Experts say the COVID-19 pandemic is fertile ground to address global inequities and create a more equal world but have warned governments could be missing the chance.

In a call to arms published in The Lancet, Professor Christine Phillips and Honorary Professor Mahomed Said Patel from The Australian National University (ANU) argue the COVID-19 pandemic offers an unprecedented chance to address major inequities in wealth, health, social protection and access to basic services.   

“Historically, pandemics have forced humans to break with the past and imagine their world anew,” they write.

“This one is no different. The global community could come together to create new institutions or mechanisms to address the structural causes of global inequity and promote the wellbeing of people and the planet.”

Professor Patel, from The Research School of Population Health, said our immediate pandemic response “is like fighting a bushfire”. 

“Any Australian knows that it is better to prevent bushfires than to fight them. We are currently in a global fight against COVID-19,” he said. 

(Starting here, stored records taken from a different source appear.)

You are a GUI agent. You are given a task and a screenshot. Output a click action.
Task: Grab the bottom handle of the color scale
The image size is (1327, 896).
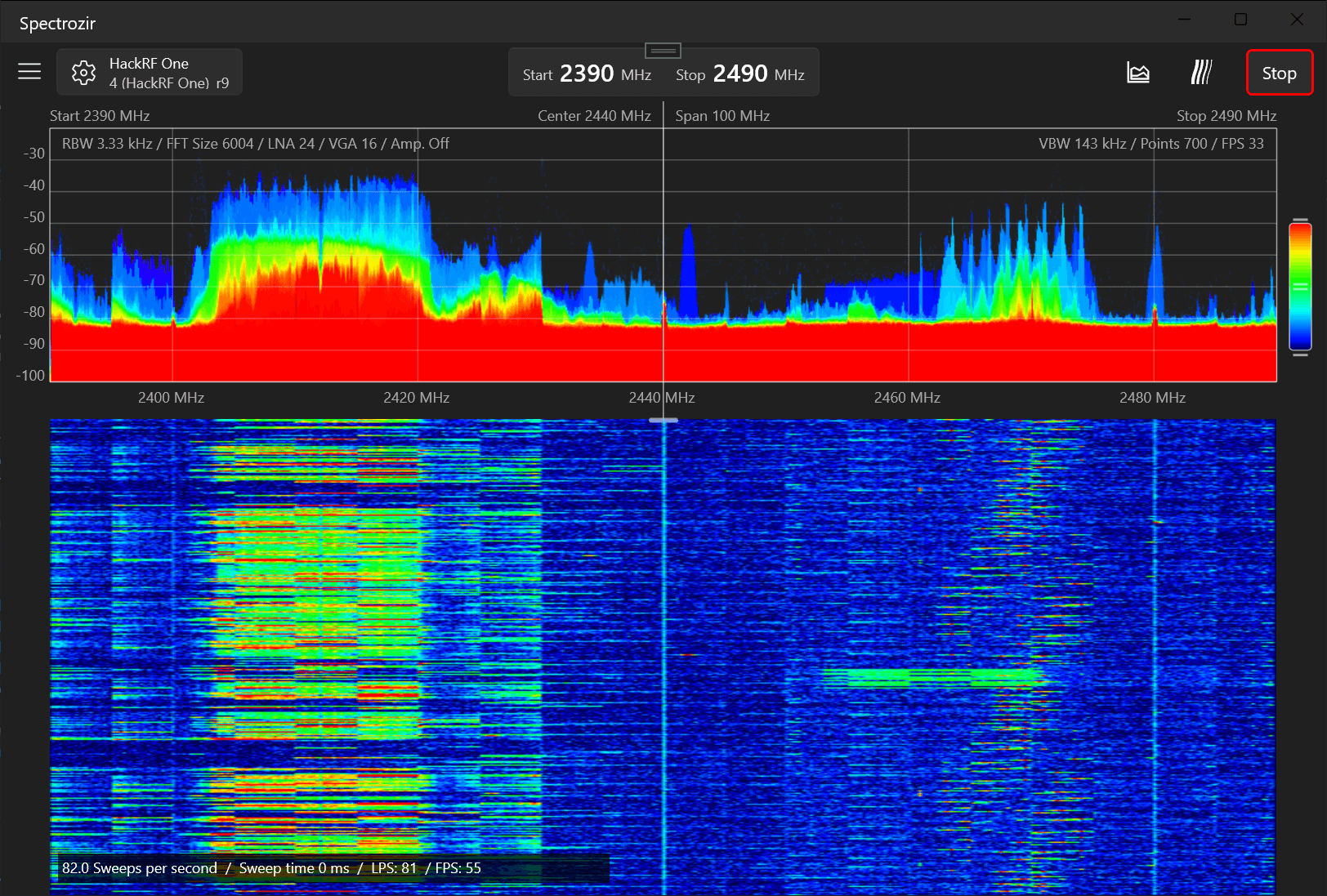click(1300, 354)
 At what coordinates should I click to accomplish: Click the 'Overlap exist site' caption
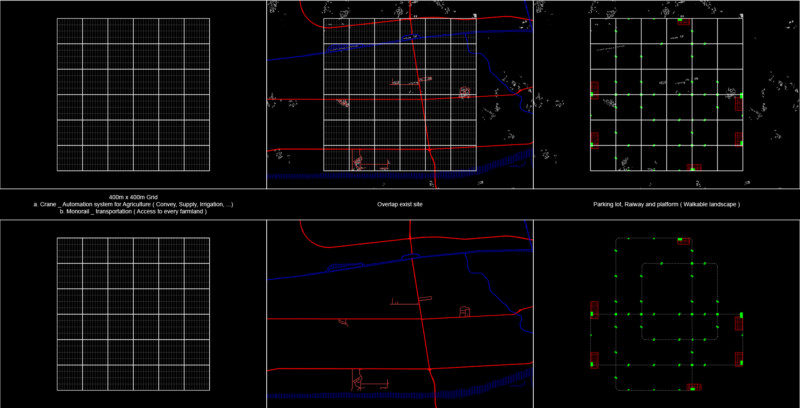pos(400,204)
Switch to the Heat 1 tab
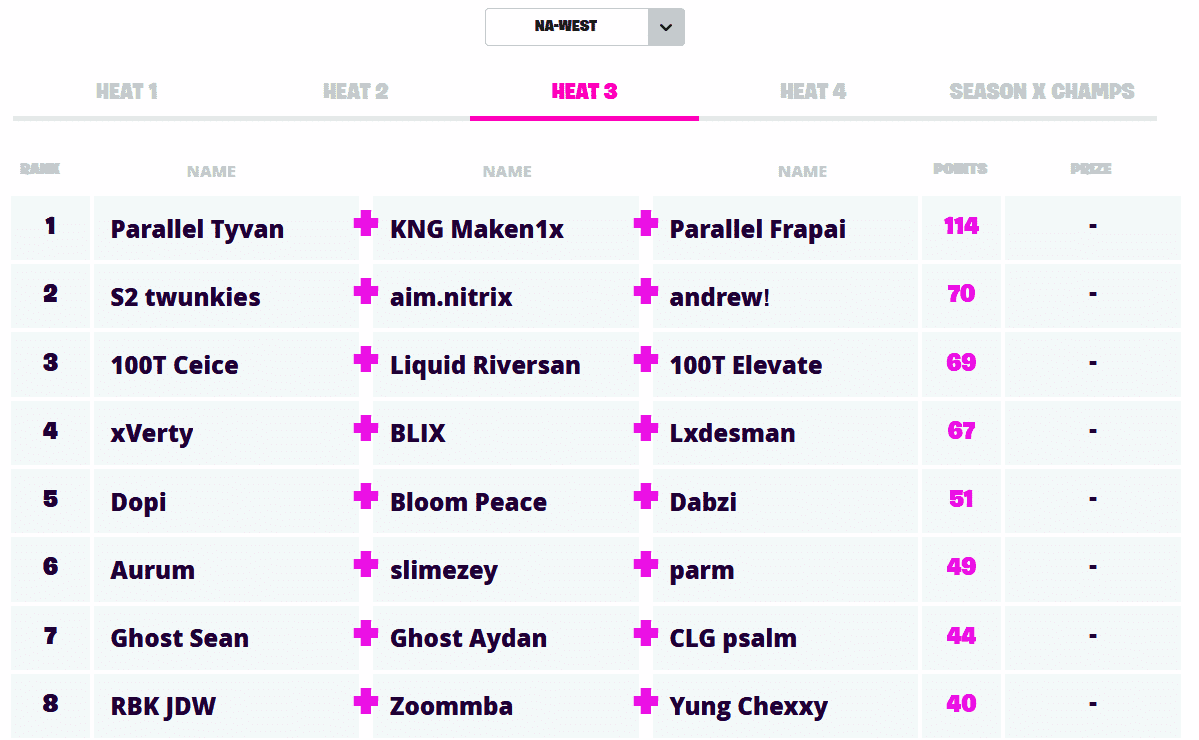1199x740 pixels. (127, 92)
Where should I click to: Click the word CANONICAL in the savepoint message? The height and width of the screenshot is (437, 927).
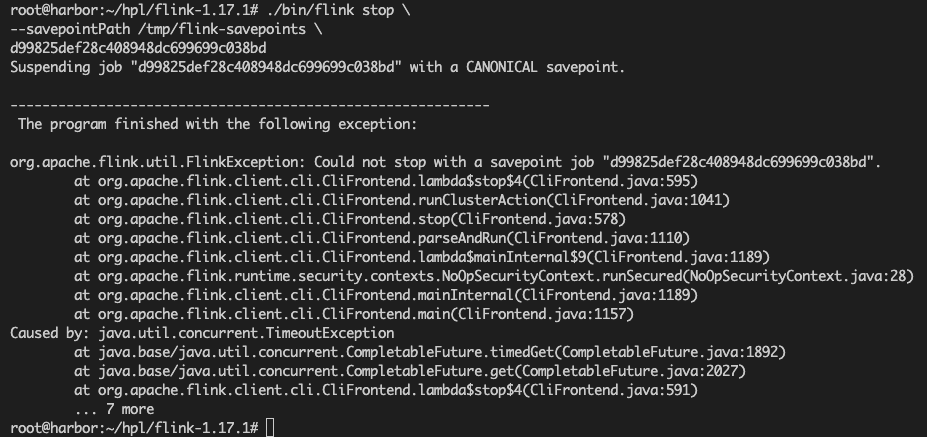click(x=501, y=67)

“Some countries – including Australia – are proving to be excellent pandemic-fighters. But so far, the international community has done little to develop the policies to prevent the next pandemic. 

“This requires developing global agreements on preventing the next infectious disease pandemic such as how to produce and distribute food, manage the environment, and address inequalities between and within communities.  Like climate change policymaking, this isn’t easy, and it’s a long haul effort.”

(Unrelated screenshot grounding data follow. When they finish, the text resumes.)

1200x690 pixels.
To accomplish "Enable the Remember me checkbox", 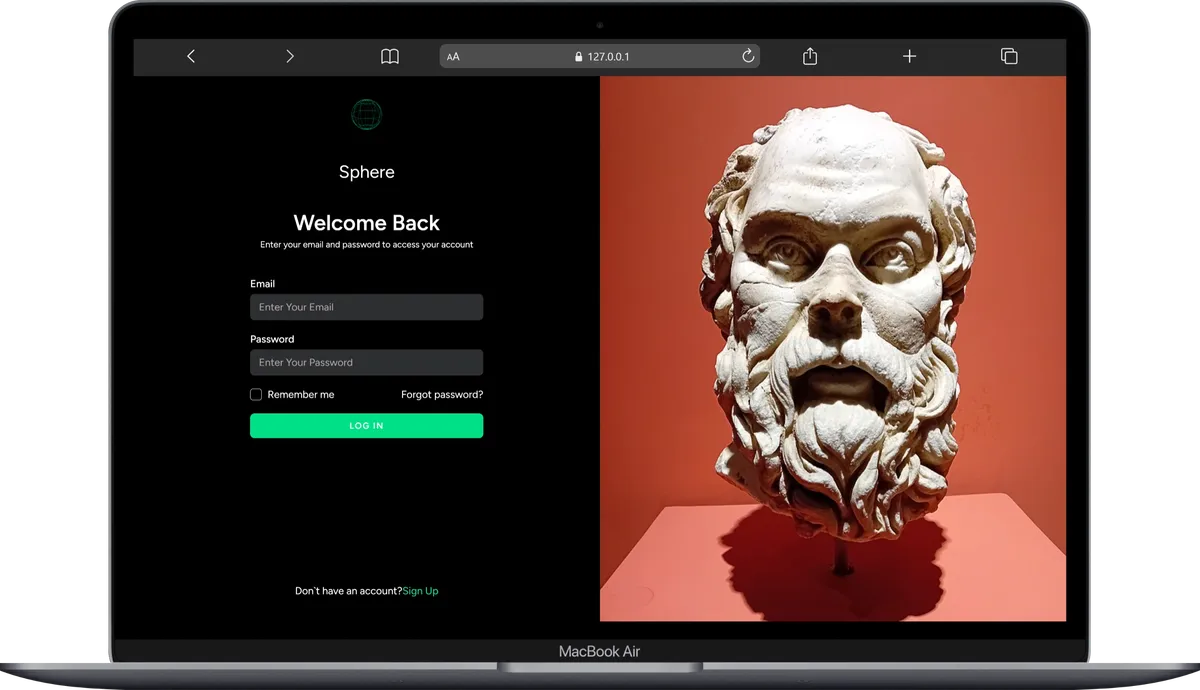I will point(256,395).
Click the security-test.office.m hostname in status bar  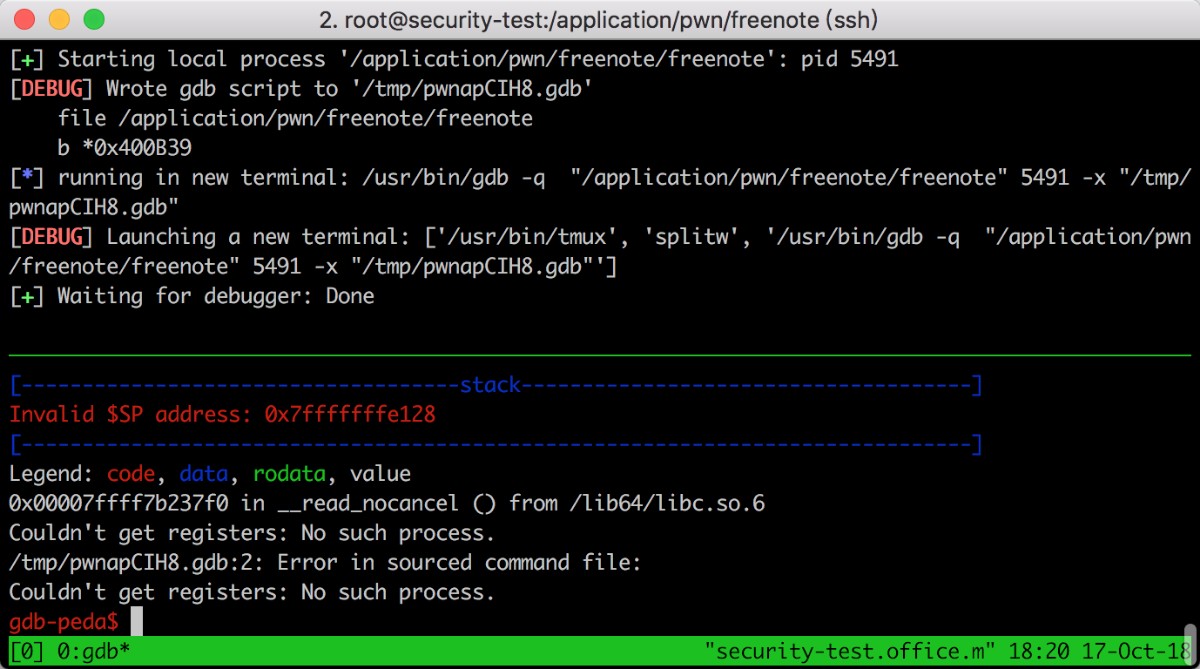850,652

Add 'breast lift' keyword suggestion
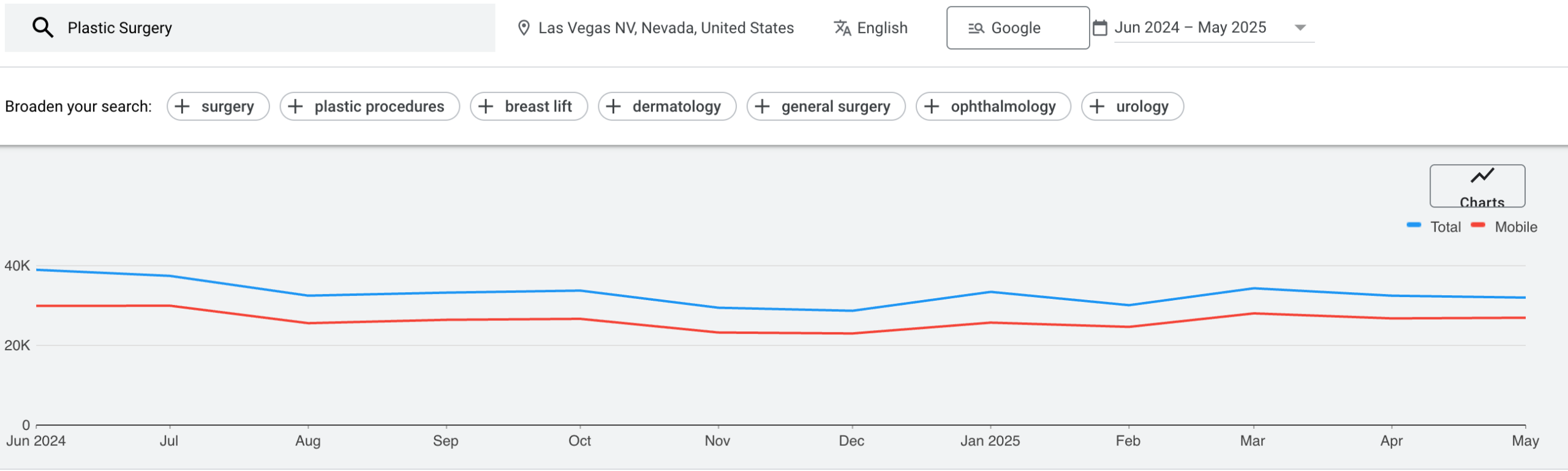click(529, 107)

According to Professor Patel, the COVID-19 pandemic is an opportunity to reshape the rich-poor gap in policymaking globally and domestically to prevent the next pandemic, with Australia playing a leading role.  

“Australia is a middle power which should be engaged in supporting and brokering initiatives to engage with voices within our region and globally to prevent the next pandemic,” he said.

Professor Patel and Professor Phillips say now is the time to drive our “moral imagination” to make populations see more equitable health outcomes if we are to prevent the next pandemic.

“The moral imagination – seeing the world from different stances to envision a wider spectrum of possibilities for a post-COVID-19 world – requires us to examine how problems and their solutions are framed,” Professor Phillips said.

The researchers argue policy-making should also “articulate diverse perspectives and avoid the too-early consensus or broad-brush solutions that can characterise expert panels”.

“Health leaders and policymakers are likely to make better decisions for the aftermath of COVID-19 if they are presented with a range of voices, including those from outside the political and economic centre, that propose contesting, viable pathways to recovery for a healthier and more equal future for people and the planet,” Professor Phillips said.